Supplied records: Begin

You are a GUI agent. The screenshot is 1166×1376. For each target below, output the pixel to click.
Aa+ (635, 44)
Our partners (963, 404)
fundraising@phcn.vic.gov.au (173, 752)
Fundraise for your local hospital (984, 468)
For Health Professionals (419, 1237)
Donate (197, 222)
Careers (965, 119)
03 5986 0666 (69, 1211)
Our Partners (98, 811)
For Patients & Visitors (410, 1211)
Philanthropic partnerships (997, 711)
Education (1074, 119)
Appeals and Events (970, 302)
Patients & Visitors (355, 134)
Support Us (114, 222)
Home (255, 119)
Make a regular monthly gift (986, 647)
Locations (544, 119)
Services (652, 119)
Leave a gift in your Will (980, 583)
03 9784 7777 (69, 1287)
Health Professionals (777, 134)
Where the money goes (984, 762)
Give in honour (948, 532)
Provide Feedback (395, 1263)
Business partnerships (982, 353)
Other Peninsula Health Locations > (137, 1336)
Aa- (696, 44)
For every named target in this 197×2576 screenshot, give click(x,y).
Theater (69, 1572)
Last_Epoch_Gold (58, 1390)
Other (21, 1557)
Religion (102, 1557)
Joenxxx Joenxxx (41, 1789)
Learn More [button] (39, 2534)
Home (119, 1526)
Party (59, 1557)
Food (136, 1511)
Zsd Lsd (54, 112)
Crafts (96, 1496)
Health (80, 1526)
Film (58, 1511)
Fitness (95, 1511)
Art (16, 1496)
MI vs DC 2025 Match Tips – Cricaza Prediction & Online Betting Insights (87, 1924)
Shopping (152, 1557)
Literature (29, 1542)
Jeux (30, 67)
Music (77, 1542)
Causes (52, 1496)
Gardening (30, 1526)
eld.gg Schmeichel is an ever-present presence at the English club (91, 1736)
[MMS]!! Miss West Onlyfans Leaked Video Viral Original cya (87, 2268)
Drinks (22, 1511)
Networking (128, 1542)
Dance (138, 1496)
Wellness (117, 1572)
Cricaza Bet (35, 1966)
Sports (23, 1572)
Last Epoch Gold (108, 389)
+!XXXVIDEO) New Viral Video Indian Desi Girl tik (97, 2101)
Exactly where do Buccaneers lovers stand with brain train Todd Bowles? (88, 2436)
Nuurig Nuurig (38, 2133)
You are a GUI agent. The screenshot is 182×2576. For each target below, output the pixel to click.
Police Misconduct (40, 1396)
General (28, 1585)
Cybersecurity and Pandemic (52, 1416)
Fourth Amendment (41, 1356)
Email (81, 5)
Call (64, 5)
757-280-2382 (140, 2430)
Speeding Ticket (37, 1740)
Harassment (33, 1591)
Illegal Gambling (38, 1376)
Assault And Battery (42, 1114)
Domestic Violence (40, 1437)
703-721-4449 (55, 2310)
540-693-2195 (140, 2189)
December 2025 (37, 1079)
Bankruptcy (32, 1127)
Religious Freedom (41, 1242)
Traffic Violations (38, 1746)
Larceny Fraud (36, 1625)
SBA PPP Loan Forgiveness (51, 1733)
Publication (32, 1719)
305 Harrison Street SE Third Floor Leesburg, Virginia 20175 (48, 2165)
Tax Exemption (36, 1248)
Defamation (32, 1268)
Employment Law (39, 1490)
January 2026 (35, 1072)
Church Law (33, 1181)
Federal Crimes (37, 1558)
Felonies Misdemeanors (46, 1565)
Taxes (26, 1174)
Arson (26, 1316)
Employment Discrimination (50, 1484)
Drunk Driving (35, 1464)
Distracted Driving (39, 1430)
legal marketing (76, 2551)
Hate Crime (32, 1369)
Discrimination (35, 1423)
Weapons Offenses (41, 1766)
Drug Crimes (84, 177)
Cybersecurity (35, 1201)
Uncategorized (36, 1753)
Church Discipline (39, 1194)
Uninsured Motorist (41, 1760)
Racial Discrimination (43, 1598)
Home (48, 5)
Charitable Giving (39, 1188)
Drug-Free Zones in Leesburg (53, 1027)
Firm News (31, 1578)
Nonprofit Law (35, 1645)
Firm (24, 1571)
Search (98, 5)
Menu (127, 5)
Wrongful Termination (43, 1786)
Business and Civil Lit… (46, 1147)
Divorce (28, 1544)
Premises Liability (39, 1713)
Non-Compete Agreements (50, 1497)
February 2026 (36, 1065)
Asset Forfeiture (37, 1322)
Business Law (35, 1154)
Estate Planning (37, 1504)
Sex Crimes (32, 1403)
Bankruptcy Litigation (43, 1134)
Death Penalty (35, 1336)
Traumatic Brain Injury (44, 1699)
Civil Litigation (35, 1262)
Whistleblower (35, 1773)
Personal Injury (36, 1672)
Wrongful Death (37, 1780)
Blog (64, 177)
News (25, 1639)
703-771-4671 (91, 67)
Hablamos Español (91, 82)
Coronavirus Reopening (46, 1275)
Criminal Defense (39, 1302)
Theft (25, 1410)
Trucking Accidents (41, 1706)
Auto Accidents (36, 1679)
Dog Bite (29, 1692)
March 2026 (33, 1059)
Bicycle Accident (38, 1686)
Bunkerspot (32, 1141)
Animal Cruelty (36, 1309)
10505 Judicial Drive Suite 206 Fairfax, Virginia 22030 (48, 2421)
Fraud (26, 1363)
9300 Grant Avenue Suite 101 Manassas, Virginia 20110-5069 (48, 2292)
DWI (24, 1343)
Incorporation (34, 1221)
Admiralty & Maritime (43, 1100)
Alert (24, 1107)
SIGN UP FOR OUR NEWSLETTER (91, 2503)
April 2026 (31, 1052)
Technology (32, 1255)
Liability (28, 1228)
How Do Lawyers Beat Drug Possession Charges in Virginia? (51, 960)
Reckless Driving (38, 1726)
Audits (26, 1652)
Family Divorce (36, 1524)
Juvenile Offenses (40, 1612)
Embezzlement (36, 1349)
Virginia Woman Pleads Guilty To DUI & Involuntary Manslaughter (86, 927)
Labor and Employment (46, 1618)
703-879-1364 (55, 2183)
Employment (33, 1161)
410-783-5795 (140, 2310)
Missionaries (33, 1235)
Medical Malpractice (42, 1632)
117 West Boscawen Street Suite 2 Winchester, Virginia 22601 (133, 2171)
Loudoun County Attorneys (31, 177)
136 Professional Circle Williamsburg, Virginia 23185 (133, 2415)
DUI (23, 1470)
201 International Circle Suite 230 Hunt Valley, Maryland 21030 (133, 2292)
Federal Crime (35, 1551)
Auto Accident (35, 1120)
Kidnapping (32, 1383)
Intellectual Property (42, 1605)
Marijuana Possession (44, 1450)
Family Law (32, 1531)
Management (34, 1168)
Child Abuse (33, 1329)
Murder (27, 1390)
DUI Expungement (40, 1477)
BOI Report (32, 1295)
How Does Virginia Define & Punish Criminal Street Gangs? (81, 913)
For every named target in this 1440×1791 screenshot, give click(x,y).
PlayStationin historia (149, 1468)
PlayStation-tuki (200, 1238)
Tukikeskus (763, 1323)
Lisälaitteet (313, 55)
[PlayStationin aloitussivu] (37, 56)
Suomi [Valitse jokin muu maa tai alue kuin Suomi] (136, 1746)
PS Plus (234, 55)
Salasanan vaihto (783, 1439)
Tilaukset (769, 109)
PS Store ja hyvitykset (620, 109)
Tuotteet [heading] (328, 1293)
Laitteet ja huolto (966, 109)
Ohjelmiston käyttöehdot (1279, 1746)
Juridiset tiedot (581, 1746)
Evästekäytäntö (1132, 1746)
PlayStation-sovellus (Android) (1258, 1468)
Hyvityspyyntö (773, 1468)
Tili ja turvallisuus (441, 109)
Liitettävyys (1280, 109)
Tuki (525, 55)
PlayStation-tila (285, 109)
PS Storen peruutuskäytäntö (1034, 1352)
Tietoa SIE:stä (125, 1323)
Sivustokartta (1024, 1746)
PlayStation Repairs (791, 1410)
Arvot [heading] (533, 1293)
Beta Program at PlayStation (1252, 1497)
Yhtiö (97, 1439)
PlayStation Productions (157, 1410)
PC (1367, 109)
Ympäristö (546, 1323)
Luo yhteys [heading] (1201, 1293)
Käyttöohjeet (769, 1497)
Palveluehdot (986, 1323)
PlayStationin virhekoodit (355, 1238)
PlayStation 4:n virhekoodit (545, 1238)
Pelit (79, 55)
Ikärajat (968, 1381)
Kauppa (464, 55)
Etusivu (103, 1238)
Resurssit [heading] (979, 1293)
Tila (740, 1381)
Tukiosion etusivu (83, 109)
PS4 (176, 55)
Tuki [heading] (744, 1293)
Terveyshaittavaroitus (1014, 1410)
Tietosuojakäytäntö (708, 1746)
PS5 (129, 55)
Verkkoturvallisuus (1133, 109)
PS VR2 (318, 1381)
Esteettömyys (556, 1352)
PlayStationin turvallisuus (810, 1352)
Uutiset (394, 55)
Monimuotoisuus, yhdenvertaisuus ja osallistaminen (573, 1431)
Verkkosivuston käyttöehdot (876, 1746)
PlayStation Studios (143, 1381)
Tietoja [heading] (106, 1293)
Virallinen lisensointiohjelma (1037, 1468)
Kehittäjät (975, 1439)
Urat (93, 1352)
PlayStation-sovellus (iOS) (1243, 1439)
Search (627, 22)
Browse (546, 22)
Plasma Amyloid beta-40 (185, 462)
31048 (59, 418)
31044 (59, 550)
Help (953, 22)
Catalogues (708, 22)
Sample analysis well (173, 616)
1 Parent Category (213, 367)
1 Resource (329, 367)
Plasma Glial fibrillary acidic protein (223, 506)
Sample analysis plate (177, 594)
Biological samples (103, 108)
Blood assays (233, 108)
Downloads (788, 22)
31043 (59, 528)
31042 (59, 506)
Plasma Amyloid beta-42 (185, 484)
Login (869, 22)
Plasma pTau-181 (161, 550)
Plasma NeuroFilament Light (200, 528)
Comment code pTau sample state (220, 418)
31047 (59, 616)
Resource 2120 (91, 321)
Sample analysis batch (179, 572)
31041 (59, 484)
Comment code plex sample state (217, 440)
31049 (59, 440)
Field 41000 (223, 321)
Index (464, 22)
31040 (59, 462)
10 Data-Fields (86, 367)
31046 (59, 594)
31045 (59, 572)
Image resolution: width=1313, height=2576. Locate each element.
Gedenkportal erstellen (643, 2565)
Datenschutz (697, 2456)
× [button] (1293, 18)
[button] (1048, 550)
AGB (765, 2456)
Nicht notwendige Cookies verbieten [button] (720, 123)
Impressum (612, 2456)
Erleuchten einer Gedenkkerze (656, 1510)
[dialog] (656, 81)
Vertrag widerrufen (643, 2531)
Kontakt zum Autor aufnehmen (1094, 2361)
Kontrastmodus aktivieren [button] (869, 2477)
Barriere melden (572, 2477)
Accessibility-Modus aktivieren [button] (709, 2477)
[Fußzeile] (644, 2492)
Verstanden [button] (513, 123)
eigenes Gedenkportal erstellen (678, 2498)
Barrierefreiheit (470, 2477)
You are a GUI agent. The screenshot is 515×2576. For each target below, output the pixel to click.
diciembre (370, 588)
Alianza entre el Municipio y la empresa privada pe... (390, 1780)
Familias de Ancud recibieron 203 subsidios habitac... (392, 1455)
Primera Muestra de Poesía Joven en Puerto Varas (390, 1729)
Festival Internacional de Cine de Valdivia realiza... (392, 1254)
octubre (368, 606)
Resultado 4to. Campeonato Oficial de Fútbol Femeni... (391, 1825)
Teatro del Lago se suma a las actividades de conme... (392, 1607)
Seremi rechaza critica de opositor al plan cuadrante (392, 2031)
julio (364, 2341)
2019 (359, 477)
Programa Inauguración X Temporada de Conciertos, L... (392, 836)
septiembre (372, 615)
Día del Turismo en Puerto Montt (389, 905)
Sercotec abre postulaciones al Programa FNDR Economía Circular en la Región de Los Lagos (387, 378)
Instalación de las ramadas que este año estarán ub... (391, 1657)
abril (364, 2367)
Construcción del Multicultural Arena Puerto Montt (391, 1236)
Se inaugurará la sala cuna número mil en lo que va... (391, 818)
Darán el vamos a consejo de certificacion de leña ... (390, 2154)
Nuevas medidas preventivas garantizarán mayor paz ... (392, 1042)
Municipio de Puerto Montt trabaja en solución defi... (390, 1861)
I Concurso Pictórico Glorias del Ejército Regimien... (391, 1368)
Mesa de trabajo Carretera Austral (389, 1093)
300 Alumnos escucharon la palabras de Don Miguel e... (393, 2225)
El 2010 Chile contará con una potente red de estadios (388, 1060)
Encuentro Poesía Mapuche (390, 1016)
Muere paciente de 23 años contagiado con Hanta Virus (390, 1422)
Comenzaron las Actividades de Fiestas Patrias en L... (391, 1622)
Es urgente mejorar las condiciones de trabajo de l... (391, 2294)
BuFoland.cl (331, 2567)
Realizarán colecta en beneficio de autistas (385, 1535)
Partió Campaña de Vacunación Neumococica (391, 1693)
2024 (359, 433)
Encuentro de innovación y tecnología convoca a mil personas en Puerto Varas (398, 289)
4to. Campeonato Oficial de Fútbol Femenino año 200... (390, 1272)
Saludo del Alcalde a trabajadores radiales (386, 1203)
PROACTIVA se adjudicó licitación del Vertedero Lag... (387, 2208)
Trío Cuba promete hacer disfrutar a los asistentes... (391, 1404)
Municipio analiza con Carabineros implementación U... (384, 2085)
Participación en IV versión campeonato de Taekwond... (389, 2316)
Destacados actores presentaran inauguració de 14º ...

Supplied records: End

▶ [Your task]
Would you retype the lines above from the one with "Dog Bite (29, 1692)" down to the one with "DUI (23, 1470)", word for word, both ends included and no other lines?

▶ [Solution to this exercise]
Dog Bite (29, 1692)
March 2026 (33, 1059)
Bicycle Accident (38, 1686)
Bunkerspot (32, 1141)
Animal Cruelty (36, 1309)
10505 Judicial Drive Suite 206 Fairfax, Virginia 22030 (48, 2421)
Fraud (26, 1363)
9300 Grant Avenue Suite 101 Manassas, Virginia 20110-5069 (48, 2292)
DWI (24, 1343)
Incorporation (34, 1221)
Admiralty & Maritime (43, 1100)
Alert (24, 1107)
SIGN UP FOR OUR NEWSLETTER (91, 2503)
April 2026 (31, 1052)
Technology (32, 1255)
Liability (28, 1228)
How Do Lawyers Beat Drug Possession Charges in Virginia? (51, 960)
Reckless Driving (38, 1726)
Audits (26, 1652)
Family Divorce (36, 1524)
Juvenile Offenses (40, 1612)
Embezzlement (36, 1349)
Virginia Woman Pleads Guilty To DUI & Involuntary Manslaughter (86, 927)
Labor and Employment (46, 1618)
703-879-1364 (55, 2183)
Employment (33, 1161)
410-783-5795 (140, 2310)
Missionaries (33, 1235)
Medical Malpractice (42, 1632)
117 West Boscawen Street Suite 2 Winchester, Virginia 22601 (133, 2171)
Loudoun County Attorneys (31, 177)
136 Professional Circle Williamsburg, Virginia 23185 (133, 2415)
DUI (23, 1470)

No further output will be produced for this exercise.